Taking note of the shift, the Centers for Disease Control and Prevention said today that it is working to update the mask guidance on its website, which hasn’t been refreshed since last fall, prior to omicron’s rise. Meanwhile, the White House is actively considering providing high-quality masks to Americans.
In a press briefing Wednesday, White House Coronavirus Response Coordinator Jeffrey Zients offered little detail on what a federal mask distribution program might look like or when it could come, noting only, “We’re in the process right now of strongly considering options to make more high-quality masks available to all Americans.”
Any future mask distribution will be far too late to stop the tsunami of omicron cases that is now towering over the US. But it could help Americans recover from the wave more quickly and avert future waves as SARS-CoV-2 settles into endemicity, as experts expect.
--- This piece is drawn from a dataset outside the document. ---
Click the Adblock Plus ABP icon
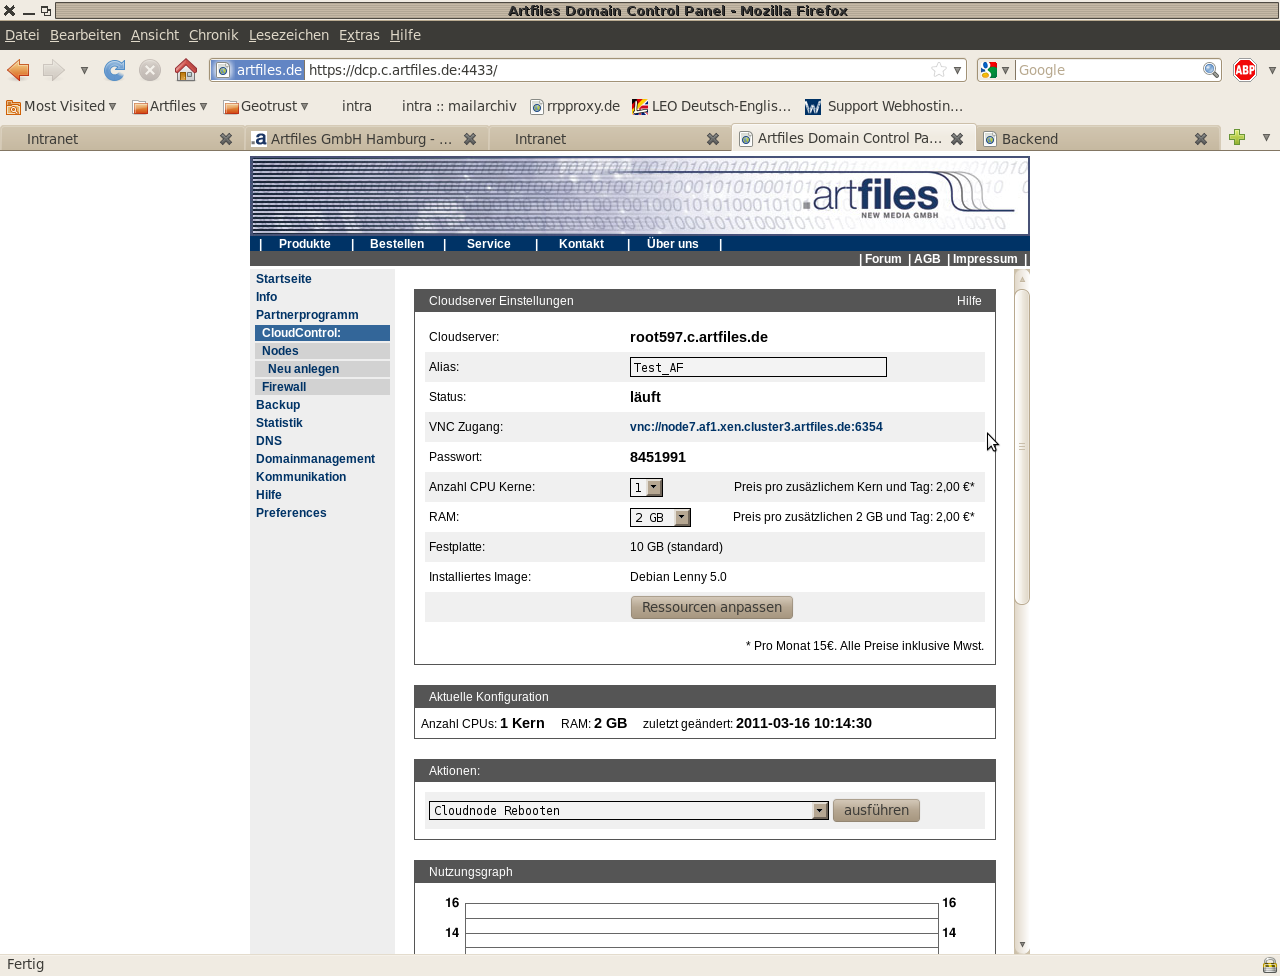 click(x=1244, y=70)
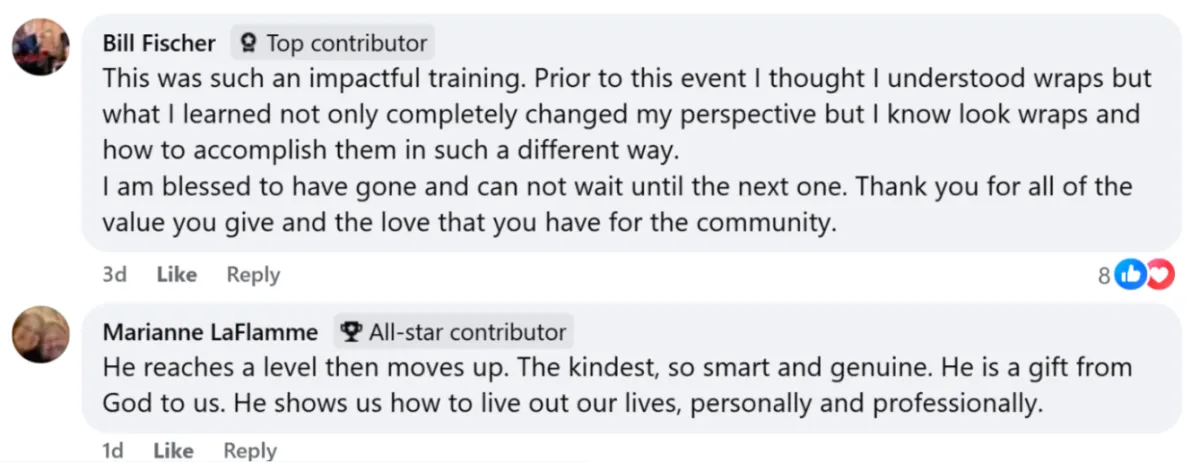Select the Top contributor label text
Viewport: 1200px width, 462px height.
346,43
Still, the hope that Americans will readily don high-quality masks—even when freely distributed by the government—seems overly optimistic. Mask usage in various settings has been among the most controversial and divisive disease-prevention methods throughout the pandemic. Sadly, they remain so even into the pandemic’s third year and after numerous studies have indicated their effectiveness in helping prevent the spread of COVID-19.
While the CDC’s forthcoming mask update will likely highlight the higher efficacy of high-quality masks, double masking, and tight-fitting masks, the CDC has made clear that it will settle for almost any type of masking, as long as the mask covers people’s mouths and noses.
During the White House press briefing, CDC Director Rochelle Walensky spoke plainly, saying that the agency’s mask website is “in need of updating right now.” But, she continued, “what I will say is the best mask that you can… wear is the one that you will wear and the one you can keep on all day long—that you can tolerate in public, indoor settings and tolerate where you need to wear it.”
“We will provide information on improved filtration that occurs with other masks, such as N95s, and information that the public needs about how to make a choice of which mask is the right one for them,” Dr. Walensky added. But overall, the “CDC continues to recommend that any mask is better than no mask.”